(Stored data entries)
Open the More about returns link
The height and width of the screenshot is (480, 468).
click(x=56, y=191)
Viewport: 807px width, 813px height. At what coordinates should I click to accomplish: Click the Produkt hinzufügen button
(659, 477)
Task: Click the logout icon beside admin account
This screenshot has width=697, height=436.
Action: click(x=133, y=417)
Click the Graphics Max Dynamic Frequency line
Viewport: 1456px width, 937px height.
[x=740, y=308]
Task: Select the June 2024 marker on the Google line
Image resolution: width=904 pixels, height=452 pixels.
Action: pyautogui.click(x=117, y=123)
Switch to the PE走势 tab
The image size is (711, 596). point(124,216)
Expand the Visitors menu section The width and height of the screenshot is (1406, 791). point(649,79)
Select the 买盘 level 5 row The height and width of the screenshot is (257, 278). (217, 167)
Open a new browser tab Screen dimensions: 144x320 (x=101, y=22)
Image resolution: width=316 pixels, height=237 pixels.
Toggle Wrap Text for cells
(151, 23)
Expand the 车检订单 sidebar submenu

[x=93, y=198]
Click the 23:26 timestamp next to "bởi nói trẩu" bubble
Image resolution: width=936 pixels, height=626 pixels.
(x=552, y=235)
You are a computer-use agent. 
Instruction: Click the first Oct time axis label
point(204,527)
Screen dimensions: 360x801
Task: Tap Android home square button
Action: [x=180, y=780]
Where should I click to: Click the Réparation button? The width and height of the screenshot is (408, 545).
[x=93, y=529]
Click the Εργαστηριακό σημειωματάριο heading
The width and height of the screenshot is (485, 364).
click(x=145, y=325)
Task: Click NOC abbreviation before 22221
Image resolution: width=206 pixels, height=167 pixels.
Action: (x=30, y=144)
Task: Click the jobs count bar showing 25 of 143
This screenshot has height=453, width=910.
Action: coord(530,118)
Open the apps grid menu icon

### Work instruction
Reproduce each line from the records that contains the word "Select".

### Response for this exercise
Task: Select the June 2024 marker on the Google line
Select the 买盘 level 5 row The height and width of the screenshot is (257, 278). (217, 167)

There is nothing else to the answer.